• [EXCERPTED RECORDS]

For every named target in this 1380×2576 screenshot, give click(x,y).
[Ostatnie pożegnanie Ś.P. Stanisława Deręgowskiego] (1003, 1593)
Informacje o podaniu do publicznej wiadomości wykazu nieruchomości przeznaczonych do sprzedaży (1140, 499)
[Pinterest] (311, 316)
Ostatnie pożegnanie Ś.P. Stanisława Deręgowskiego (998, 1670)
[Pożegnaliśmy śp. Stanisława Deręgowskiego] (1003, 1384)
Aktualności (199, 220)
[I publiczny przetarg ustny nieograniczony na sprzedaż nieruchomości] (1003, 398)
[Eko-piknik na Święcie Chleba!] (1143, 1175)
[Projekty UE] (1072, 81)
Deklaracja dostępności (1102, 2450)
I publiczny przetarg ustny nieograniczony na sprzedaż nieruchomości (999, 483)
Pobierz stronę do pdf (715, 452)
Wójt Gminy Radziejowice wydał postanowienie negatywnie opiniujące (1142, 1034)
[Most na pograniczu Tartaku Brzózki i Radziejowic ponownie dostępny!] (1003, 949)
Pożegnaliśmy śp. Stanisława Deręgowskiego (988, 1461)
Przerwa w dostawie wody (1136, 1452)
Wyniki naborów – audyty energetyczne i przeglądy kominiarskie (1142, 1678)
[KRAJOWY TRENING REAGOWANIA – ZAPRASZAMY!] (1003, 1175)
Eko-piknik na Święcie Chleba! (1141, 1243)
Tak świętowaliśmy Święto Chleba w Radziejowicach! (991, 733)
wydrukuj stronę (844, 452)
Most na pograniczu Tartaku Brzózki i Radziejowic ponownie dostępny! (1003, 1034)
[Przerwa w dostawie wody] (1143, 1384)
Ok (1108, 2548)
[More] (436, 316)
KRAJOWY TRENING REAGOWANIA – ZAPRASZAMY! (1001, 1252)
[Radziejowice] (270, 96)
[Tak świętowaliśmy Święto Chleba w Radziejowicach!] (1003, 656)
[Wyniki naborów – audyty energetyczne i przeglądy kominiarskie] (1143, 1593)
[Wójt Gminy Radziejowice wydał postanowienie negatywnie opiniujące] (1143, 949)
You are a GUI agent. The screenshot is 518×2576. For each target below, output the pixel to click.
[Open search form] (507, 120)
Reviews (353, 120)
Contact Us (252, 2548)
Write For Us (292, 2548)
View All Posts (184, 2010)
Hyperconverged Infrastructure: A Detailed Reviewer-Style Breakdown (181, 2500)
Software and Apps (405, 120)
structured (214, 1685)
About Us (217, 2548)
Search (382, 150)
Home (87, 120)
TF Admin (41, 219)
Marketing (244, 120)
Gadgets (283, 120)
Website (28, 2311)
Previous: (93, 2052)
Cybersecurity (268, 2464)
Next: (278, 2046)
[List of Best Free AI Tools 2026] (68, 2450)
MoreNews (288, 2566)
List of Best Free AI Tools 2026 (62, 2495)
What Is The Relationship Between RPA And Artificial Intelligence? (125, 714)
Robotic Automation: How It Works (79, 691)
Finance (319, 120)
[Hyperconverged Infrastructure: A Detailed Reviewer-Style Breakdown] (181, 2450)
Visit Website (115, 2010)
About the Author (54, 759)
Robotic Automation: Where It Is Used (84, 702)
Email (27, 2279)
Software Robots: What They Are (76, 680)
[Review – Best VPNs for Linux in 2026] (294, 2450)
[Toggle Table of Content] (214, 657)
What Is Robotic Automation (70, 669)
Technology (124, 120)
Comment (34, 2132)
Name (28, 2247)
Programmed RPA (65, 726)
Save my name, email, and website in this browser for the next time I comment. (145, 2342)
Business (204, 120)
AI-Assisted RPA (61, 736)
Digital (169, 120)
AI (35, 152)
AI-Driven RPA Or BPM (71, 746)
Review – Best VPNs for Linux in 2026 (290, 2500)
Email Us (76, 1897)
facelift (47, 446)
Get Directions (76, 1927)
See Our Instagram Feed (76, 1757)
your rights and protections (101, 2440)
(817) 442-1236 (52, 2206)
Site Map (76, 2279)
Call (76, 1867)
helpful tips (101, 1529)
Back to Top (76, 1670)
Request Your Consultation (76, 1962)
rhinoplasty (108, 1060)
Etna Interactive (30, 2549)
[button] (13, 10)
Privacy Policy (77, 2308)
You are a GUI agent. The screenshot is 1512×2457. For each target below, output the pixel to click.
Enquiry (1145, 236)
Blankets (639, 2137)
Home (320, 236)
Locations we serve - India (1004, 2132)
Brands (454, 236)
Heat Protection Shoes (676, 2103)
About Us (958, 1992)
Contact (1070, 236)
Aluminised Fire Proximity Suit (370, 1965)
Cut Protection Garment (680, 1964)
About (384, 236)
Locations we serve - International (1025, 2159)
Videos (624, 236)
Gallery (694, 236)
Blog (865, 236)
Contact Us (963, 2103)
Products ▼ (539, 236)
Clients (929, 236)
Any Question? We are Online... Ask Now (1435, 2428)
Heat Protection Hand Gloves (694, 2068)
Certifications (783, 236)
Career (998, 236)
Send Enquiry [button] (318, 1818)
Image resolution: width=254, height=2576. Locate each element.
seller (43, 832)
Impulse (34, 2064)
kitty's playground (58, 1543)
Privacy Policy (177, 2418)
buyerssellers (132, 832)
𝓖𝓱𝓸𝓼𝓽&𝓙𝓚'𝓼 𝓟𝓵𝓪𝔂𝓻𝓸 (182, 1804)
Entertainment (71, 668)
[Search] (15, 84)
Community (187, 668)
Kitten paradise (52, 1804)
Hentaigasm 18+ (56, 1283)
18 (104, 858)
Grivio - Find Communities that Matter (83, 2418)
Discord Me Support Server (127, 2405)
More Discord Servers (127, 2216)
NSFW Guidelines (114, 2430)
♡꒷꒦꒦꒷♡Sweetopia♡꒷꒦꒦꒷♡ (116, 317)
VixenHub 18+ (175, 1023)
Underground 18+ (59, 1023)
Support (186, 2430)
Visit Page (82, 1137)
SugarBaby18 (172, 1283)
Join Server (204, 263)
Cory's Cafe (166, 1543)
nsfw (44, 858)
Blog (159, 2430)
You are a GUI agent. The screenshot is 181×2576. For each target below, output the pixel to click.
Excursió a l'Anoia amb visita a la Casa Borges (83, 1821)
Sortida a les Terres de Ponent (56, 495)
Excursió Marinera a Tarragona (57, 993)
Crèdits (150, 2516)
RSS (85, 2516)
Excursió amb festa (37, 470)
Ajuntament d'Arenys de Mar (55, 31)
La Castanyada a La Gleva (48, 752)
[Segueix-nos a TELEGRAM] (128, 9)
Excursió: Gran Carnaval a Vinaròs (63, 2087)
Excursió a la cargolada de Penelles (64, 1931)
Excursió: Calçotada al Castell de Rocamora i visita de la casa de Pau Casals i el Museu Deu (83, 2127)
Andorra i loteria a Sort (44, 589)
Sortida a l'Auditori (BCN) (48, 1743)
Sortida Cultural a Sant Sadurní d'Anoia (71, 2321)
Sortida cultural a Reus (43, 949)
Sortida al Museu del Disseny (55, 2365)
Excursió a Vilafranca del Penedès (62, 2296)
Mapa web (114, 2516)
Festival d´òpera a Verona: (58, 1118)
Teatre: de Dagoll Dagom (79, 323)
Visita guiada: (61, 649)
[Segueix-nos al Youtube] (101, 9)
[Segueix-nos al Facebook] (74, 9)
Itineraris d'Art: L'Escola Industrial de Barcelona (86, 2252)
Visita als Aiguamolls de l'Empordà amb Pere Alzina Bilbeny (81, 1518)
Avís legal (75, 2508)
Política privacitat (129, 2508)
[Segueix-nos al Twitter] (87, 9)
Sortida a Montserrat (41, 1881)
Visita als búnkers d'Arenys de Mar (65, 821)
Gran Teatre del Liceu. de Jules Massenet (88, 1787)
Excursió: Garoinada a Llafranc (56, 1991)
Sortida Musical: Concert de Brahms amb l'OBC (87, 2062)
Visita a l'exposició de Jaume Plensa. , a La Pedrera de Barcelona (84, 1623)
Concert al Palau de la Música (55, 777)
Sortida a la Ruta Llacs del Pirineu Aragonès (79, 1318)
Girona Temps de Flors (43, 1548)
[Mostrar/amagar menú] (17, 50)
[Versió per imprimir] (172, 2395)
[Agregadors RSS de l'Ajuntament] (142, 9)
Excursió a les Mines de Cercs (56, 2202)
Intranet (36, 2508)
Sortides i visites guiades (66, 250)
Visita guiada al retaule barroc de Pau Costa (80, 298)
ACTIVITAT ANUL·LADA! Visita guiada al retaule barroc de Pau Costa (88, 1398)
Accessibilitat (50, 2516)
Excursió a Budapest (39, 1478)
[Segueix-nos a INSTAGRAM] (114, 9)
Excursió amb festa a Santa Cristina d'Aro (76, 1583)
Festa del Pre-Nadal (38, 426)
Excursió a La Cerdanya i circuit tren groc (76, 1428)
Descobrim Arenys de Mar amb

• [AIM OF THE TASK] Copy out each line in the listing that has the word "Excursió".

• [YOUR SOLUTION]
Excursió a l'Anoia amb visita a la Casa Borges (83, 1821)
Excursió Marinera a Tarragona (57, 993)
Excursió amb festa (37, 470)
Excursió: Gran Carnaval a Vinaròs (63, 2087)
Excursió a la cargolada de Penelles (64, 1931)
Excursió: Calçotada al Castell de Rocamora i visita de la casa de Pau Casals i el Museu Deu (83, 2127)
Excursió a Vilafranca del Penedès (62, 2296)
Excursió: Garoinada a Llafranc (56, 1991)
Excursió a les Mines de Cercs (56, 2202)
Excursió a Budapest (39, 1478)
Excursió amb festa a Santa Cristina d'Aro (76, 1583)
Excursió a La Cerdanya i circuit tren groc (76, 1428)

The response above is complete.